Give localism and the CCGs a fair chance.

Carolyn

Position
Health Promotion Specialist,
Organisation
Brighton & Hove City Council
Comment date
26 July 2013
I am not pessimistic, I don't think many people are who think CCGs won't work and aren't expected to. We are realists, clear of eye and pure of broken heart.

Mary Hawking

Position
retired GP,
Organisation
none now
Comment date
25 July 2013
CCGs are faced with the same demands as PCTs: their most important objective is to keep in budget - which many PCTs found to be impossible.
Consequently, at the coalface of general practice no changes can be considered *unless they lead to financial savings*.
Take improved facilities to divert activity from A&E: freeing beds in an Acute Trust means more elective activity - at greater cost to the CCG.
Another method of reducing secondary care expenditure is to increase the number of "low priority" treatments - or increase the number of hoops GPs and patients have to jump through - lose impossible amounts of weight *before* referral without support, stop smoking, stop drinking, prove you are entitled to treatment (how do you *prove* that you are British if you've never had a passport?) - and all this on the admitted reason that it is a cost-cutting exercise?
In any CCG, there are likely to be differences of opinion about priorities between those tasked with delivering much more for much less and the front line trying to look after individual patients - which, after all, is supposed to be job of a good GP!

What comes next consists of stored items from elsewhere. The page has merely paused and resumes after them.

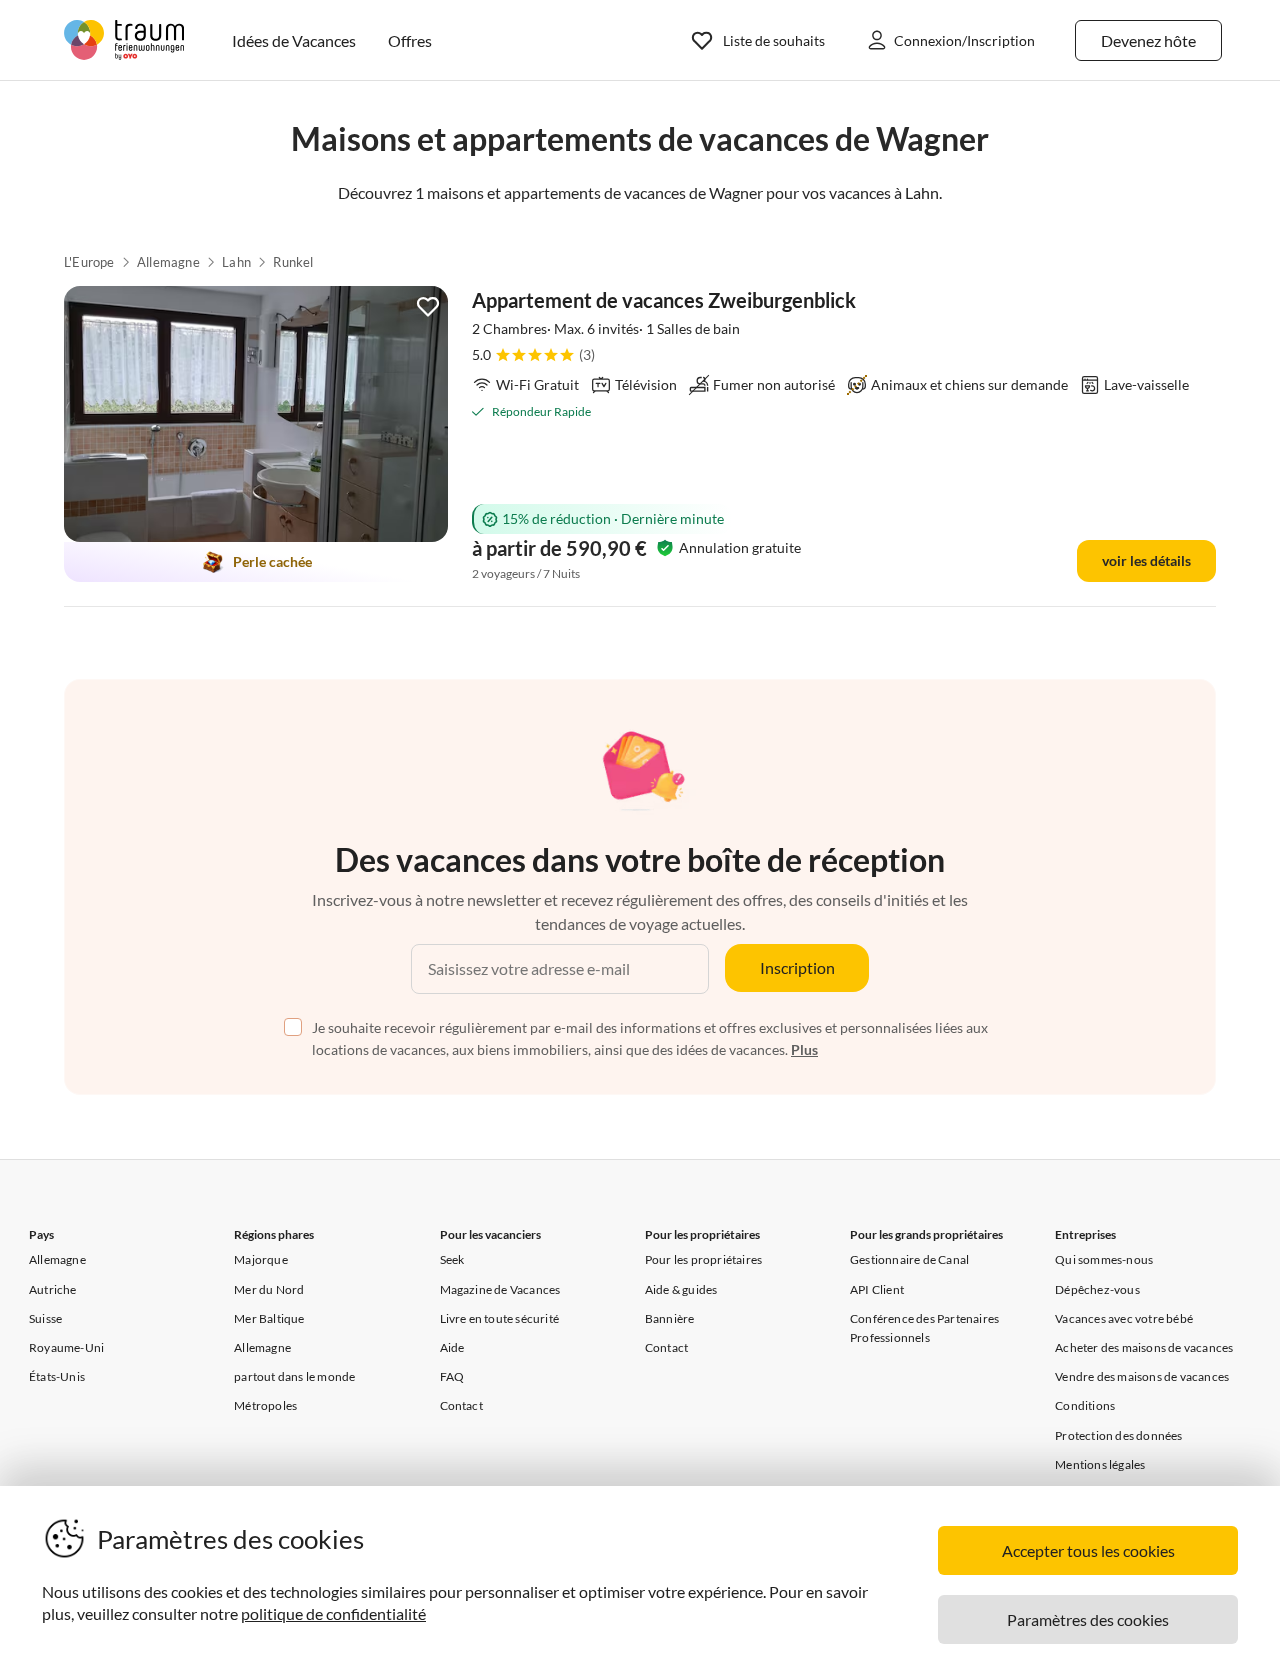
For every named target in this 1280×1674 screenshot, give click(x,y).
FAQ (452, 1376)
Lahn (236, 262)
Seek (452, 1259)
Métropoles (265, 1405)
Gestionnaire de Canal (909, 1259)
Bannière (670, 1318)
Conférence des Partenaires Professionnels (924, 1328)
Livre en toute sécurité (500, 1318)
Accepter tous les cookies (1088, 1550)
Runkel (293, 262)
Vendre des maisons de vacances (1142, 1376)
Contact (461, 1405)
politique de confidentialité (333, 1613)
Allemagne (168, 262)
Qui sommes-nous (1104, 1259)
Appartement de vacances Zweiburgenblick (664, 300)
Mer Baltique (269, 1318)
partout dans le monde (294, 1376)
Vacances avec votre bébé (1124, 1318)
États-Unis (57, 1376)
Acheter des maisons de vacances (1144, 1347)
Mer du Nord (269, 1289)
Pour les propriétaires (703, 1259)
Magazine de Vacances (500, 1289)
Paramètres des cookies (1088, 1619)
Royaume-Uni (66, 1347)
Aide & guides (681, 1289)
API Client (877, 1289)
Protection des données (1118, 1435)
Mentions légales (1100, 1464)
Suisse (45, 1318)
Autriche (53, 1289)
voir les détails (1146, 560)
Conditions (1085, 1405)
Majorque (261, 1259)
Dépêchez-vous (1097, 1289)
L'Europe (89, 262)
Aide (452, 1347)
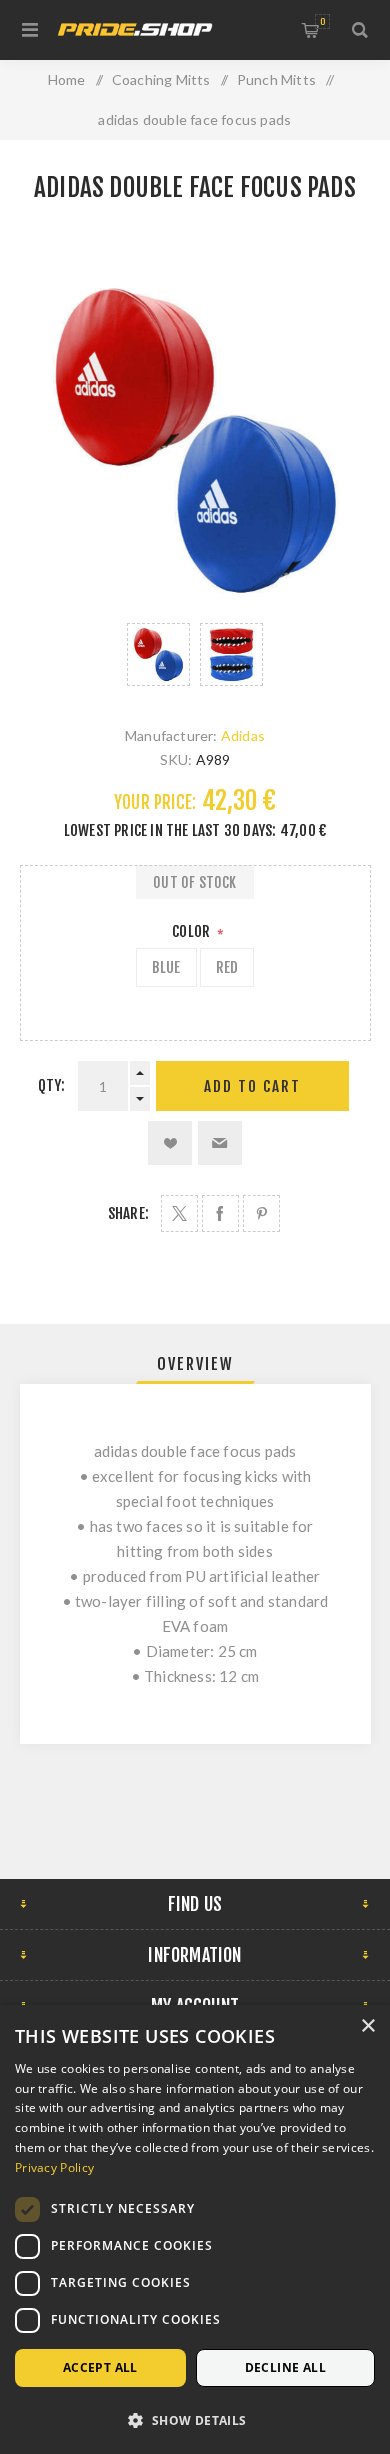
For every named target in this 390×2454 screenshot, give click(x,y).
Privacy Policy (54, 2167)
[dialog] (195, 2229)
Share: (128, 1213)
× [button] (367, 2026)
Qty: (52, 1085)
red (227, 967)
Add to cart (252, 1086)
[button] (195, 2419)
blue (166, 967)
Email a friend (220, 1143)
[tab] (195, 1364)
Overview (195, 1364)
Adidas (243, 735)
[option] (158, 654)
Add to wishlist (170, 1143)
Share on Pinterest (261, 1213)
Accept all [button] (100, 2367)
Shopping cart (322, 21)
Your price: (155, 802)
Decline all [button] (285, 2367)
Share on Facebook (220, 1213)
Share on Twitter (179, 1213)
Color (192, 931)
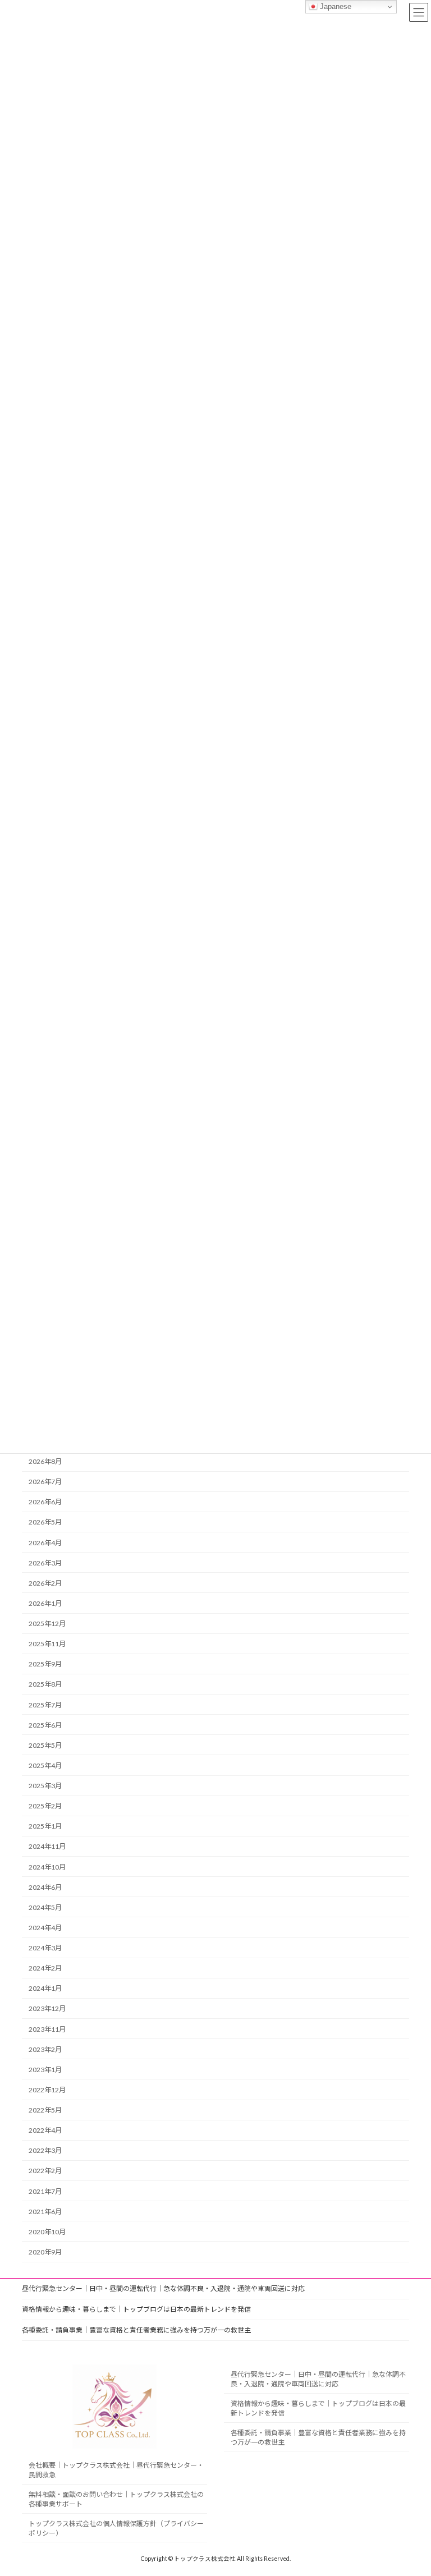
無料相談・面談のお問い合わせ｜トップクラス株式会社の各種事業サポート (116, 2499)
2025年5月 (45, 1745)
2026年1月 (45, 1603)
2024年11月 (47, 1847)
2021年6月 (45, 2211)
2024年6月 (45, 1887)
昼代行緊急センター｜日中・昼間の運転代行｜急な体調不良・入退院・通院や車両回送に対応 (163, 2288)
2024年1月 (45, 1988)
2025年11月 (47, 1644)
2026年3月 (45, 1563)
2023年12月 (47, 2009)
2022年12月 (47, 2090)
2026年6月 (45, 1502)
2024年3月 (45, 1948)
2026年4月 (45, 1543)
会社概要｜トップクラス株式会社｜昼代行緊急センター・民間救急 (116, 2470)
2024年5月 (45, 1907)
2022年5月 (45, 2110)
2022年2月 (45, 2171)
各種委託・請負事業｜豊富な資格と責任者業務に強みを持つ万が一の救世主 (136, 2330)
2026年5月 (45, 1522)
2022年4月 (45, 2130)
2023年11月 (47, 2029)
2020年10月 (47, 2232)
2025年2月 (45, 1806)
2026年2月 (45, 1583)
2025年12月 (47, 1623)
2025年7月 (45, 1705)
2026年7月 (45, 1481)
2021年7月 (45, 2191)
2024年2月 (45, 1968)
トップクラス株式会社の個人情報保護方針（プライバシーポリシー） (116, 2528)
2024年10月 (47, 1867)
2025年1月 (45, 1826)
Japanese (334, 6)
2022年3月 (45, 2150)
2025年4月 (45, 1765)
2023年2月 (45, 2049)
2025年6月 (45, 1725)
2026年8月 (45, 1461)
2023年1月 (45, 2069)
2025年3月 (45, 1785)
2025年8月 (45, 1684)
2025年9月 (45, 1664)
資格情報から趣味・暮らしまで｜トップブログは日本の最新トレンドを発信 (136, 2309)
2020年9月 (45, 2252)
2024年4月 (45, 1927)
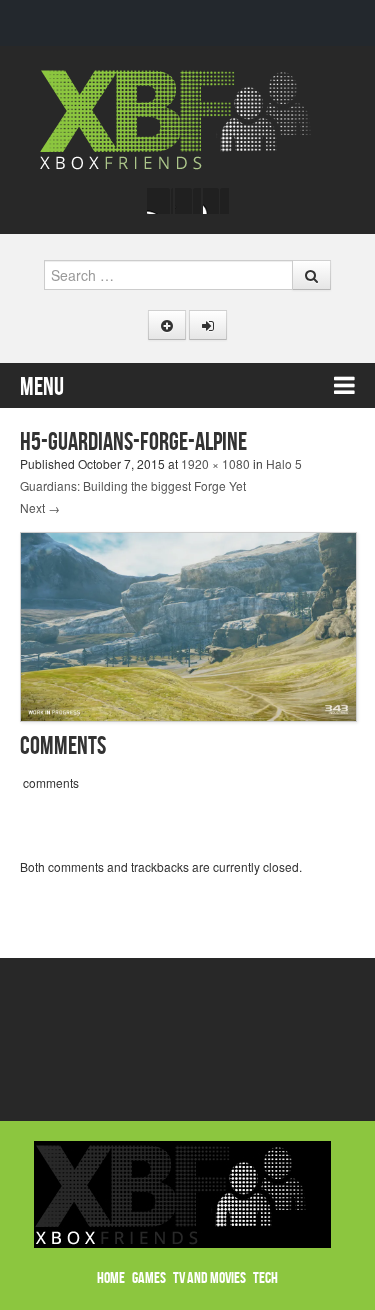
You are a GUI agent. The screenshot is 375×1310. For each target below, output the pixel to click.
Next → (40, 507)
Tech (265, 1278)
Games (149, 1278)
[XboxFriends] (187, 117)
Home (111, 1278)
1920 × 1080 (215, 463)
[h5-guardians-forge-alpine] (188, 624)
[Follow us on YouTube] (216, 201)
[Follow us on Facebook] (160, 201)
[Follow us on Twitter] (188, 201)
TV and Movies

GPs have been beaten up by PCOs (Primary Care Organisations) about their prescribing and referral habits as long as I can remember: even if massively under budget in one area, any self-respecting PCO - including any CCG - can always find at least one area worthy of a beating.
How long can - or should - GPs as GPs - not as Members of a CCG from which they cannot resign - be expected to put finance ahead of care?
Because that *is* the logic of the H&SC Act.